Make sure you have a user with username and password called postgres.

Build Targets

  • Clean - Cleans artifact and temp directories.
  • DotnetRestore - Runs dotnet restore on the solution file.
  • DotnetBuild - Runs dotnet build on the solution file.
  • DotnetTest - Runs dotnet test on the solution file.

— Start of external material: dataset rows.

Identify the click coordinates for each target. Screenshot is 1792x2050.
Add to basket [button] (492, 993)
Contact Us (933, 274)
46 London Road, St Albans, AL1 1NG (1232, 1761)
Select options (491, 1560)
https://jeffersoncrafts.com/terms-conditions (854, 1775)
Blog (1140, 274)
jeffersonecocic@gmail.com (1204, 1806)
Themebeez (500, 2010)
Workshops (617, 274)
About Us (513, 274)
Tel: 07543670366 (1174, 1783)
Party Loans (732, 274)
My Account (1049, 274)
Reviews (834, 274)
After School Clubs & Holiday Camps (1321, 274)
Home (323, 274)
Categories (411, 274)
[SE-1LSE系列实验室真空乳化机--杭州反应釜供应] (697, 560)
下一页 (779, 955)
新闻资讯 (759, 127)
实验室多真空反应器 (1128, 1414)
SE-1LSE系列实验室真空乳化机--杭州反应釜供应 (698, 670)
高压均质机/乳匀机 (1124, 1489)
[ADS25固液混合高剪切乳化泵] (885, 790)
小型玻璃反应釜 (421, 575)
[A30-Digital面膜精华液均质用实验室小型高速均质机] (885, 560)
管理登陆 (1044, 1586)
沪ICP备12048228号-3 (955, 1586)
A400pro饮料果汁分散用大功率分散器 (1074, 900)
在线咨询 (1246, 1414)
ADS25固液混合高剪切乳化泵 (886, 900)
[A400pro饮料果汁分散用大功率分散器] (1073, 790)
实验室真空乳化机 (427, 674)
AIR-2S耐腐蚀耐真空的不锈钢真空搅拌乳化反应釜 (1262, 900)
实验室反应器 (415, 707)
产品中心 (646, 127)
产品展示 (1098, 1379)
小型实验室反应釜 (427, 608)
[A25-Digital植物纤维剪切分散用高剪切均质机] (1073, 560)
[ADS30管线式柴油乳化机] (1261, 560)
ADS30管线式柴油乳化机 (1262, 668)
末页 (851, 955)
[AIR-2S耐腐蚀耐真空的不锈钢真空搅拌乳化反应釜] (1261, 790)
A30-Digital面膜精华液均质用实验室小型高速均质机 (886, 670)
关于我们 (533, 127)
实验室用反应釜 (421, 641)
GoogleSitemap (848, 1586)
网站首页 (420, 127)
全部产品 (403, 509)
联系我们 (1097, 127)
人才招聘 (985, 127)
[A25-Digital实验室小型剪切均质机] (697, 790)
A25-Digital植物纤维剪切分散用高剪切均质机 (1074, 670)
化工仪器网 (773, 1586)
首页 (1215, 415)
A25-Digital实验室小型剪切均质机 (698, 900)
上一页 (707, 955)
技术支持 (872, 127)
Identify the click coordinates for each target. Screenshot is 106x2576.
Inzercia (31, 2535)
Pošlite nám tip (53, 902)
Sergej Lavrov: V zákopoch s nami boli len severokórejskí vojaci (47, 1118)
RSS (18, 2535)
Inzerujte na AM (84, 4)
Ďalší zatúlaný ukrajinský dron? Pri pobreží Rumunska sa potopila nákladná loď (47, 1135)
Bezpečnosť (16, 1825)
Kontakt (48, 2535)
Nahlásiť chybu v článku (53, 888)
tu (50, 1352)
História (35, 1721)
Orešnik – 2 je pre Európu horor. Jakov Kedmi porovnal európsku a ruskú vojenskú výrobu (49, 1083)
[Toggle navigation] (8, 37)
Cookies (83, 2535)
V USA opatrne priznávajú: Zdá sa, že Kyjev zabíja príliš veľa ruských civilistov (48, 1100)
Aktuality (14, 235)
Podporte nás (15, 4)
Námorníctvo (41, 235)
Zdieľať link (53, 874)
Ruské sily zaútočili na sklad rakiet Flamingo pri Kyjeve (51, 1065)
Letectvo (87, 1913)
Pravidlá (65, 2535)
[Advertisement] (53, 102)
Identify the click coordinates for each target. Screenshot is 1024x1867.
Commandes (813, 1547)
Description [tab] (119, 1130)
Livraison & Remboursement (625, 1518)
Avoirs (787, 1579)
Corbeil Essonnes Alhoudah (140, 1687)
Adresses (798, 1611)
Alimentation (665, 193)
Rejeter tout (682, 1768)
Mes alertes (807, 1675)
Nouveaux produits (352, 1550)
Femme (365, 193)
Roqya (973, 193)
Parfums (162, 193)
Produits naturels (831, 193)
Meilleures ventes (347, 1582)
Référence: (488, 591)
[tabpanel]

  • GenerateCoverageReport - Code coverage is run during DotnetTest and this generates a report via ReportGenerator.
  • WatchTests - Runs dotnet watch with the test projects. Useful for rapid feedback loops.
  • GenerateAssemblyInfo - Generates AssemblyInfo for libraries.
  • DotnetPack - Runs dotnet pack. This includes running Source Link.
  • PublishToNuGet - Publishes the NuGet packages generated in DotnetPack to NuGet via paket push.
  • BuildDocs - Generates Documentation from docsSrc and the XML Documentation Comments from your libraries in src.
  • WatchDocs - Generates documentation and starts a webserver locally. It will rebuild and hot reload if it detects any changes made to docsSrc files, libraries in src, or the docsTool itself.
  • ReleaseDocs - Will stage, commit, and push docs generated in the BuildDocs target.